Usulan ini disampaikan Ketua Ikatan Alumni Universitas Indonesia Chandra Motik, yang
mewakili Alumni Lintas Perguruan Tinggi se-Indonesia di Jakarta, Rabu (13/5/2015). Menurut Chandra, ide pemberian pengampunan kepada polisi korup ini meniru kebijakan pemerintah Hongkong. Ia berharap pengampunan itu dapat membuat polisi menjadi bersih dan bisa memulai kembali membangun integritas lembaganya dari nol.
"Kalau enggak diberikan pengampunan, enggak akan selesai-selesai, akan rekening gendut semuanya. Tapi sampai sekarang pun kan enggak diproses juga rekening gendutnya," kata Chandra.

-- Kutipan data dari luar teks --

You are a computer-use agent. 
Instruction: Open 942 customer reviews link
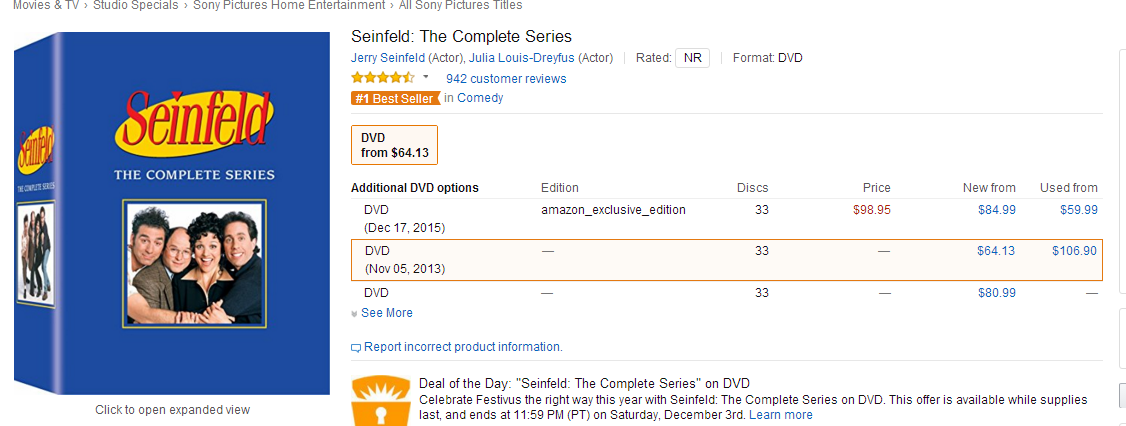point(506,79)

Pemberian amnesti ini bisa dilakukan dengan empat langkah. Pertama, membentuk satuan tugas kebenaran korupsi polisi yang terdiri dari Pusat Pelaporan dan Analisis Transaksi Keuangan, Komisi Pemberantasan Korupsi, Ombudsman, tokoh masyarakat, serta akademisi. Satgas ini nantinya akan menguji kebenaran penghasilan polisi. Tim tersebut akan bekerja secara transparan selama kurang lebih setahun.

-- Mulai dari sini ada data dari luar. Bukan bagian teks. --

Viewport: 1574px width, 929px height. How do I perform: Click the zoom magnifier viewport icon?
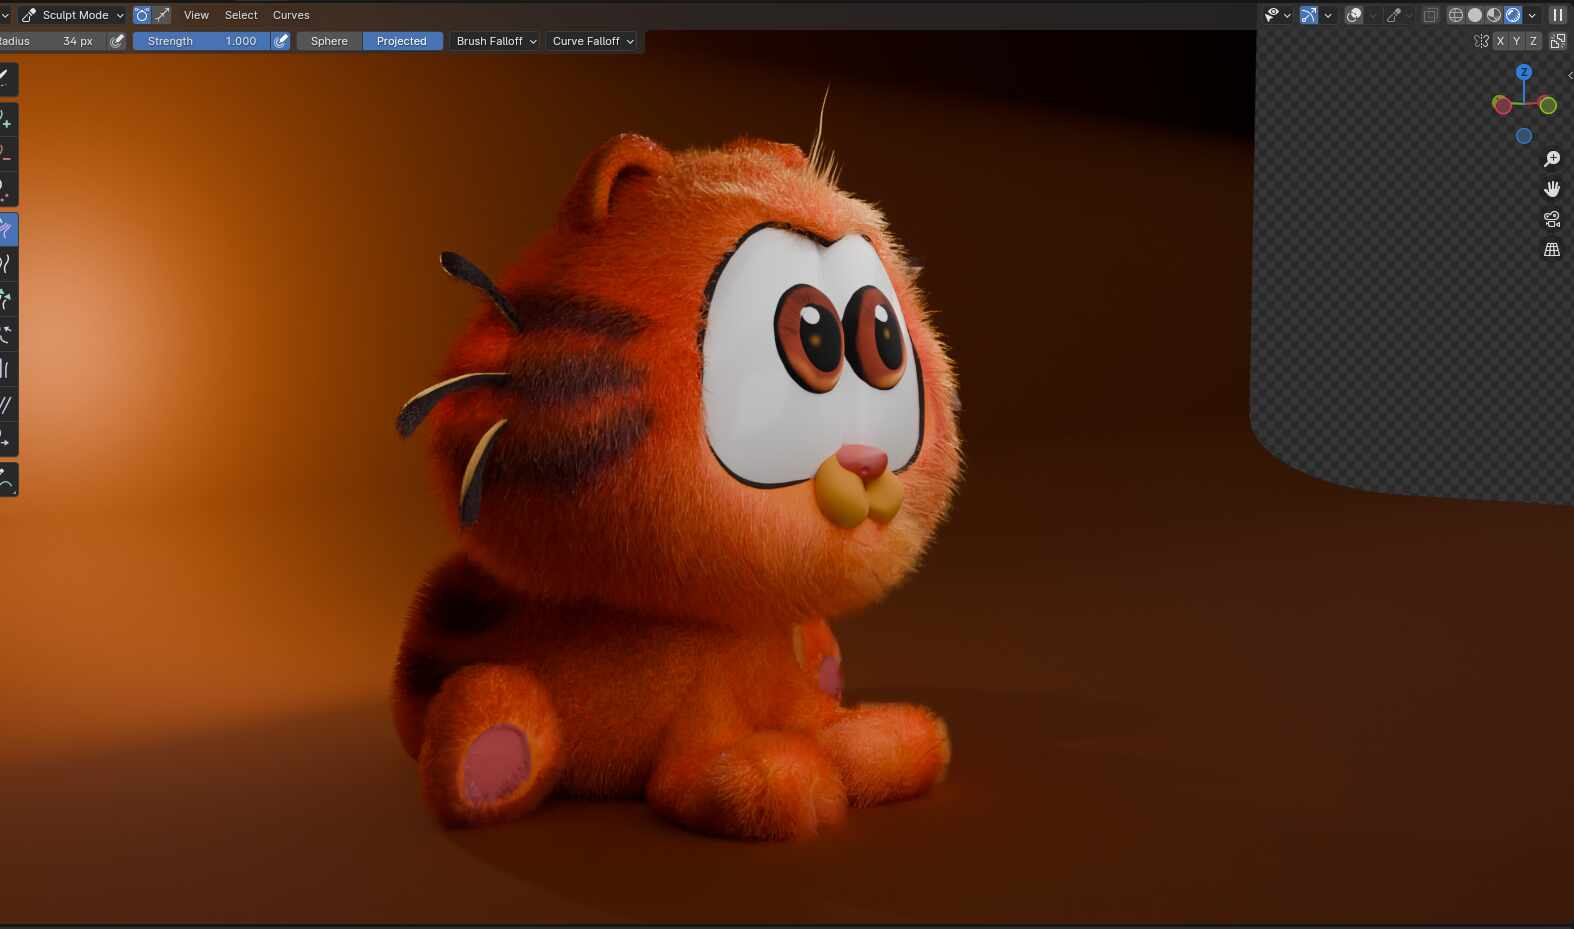pos(1552,159)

Kedua, PPATK membuat analisis harta kekayaan anggota Kepolisian dan melaporkannya kepada presiden. Selanjutnya, pejabat Polri yang memiliki harga tidak wajar diminta memberikan penjelasan dan pengakuan kepada presiden mengenai sumber penghasilan mereka.

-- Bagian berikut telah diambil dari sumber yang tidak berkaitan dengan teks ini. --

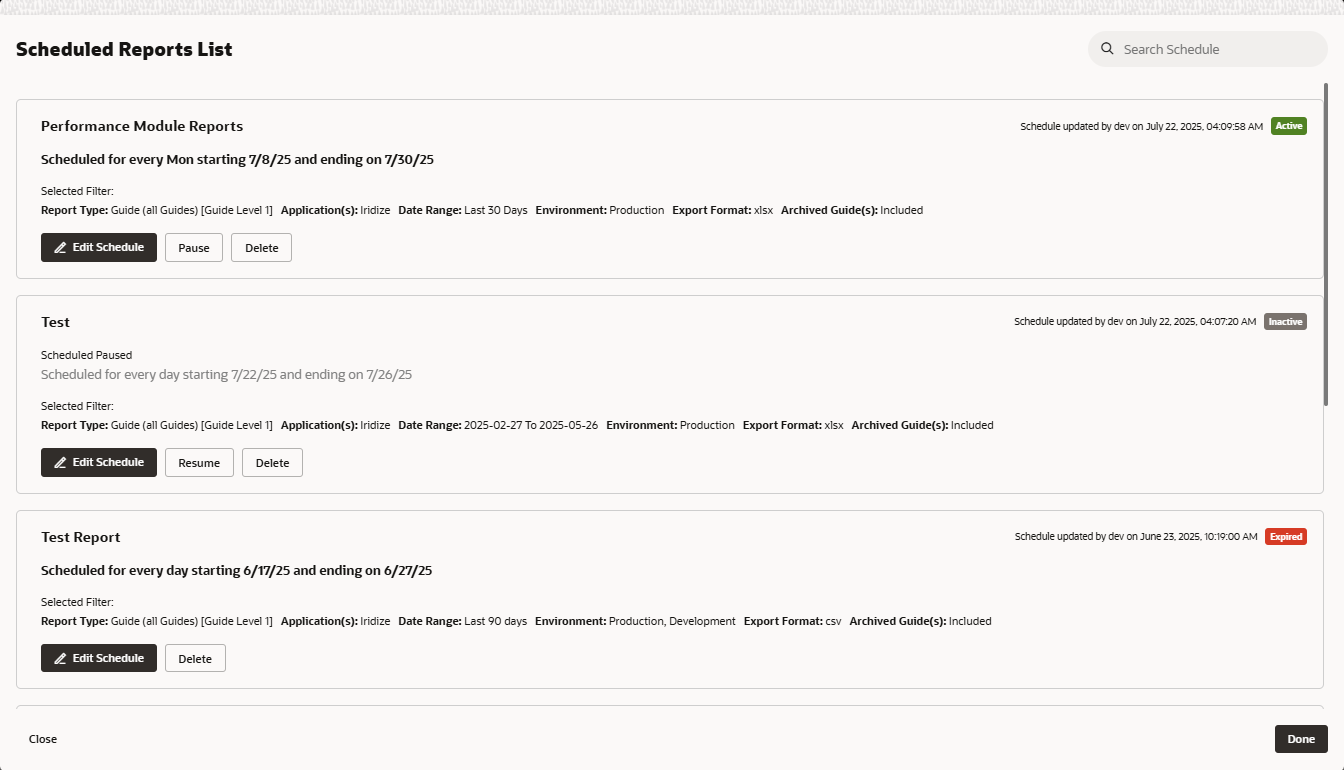Click pencil icon on Performance Module Reports

click(60, 248)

Terakhir, presiden memberikan amnesti melalui keputusan presiden kepada anggota polisi yang sudah menyampaikan pengakuan dan memohon maaf kepada rakyat dan negara melalui presiden.
Khusus untuk aparat penegak hukum yang masih aktif, Alumni Lintas Perguruan Tinggi se-Indonesia menyarankan pembentukan satgas yang sama. Selanjutnya, PPATK juga diminta melakukan analisis rekening. Jika ada polisi yang tidak mampu membuktikan bahwa hartanya berasal dari sumber yang sah, maka negara berhak menyita harta tersebut.
"Kepada yang bersangkutan dikenakan sanksi administrasi berupa pemberhentian sebagai anggota polisi, jaksa, staf atau pimpinan KPK, tetapi tidak dikenakan tuntutan pidana," kata Chandra.
Selain itu, negara diminta menyediakan anggaran yang memadai agar anggota Polri mendapatkan penghidupan layak. Ini dimaksudkan agar polisi tidak lagi mencari penghasilan dari sumber yang tidak halal.
Ikatan alumni juga mengusulkan agar Polri diposisikan di bawah kementerian dan pemerintah daerah sehingga kewenangannya tidak menjadi berlebihan. "Bisa di Kemenhan atau Kemendagri atau Kemenkumham. Tapi bisa juga dipisahin, kamtibnasnya di bawah pemda. Sekarang di bawah Presiden langsung, kewenangannya seolah berlebihan. Padahal dulu waktu di bawah TNI, tidak begitu," kata Chandra. (http://nasional.kompas.com/)

Komentar

Selamat pagi...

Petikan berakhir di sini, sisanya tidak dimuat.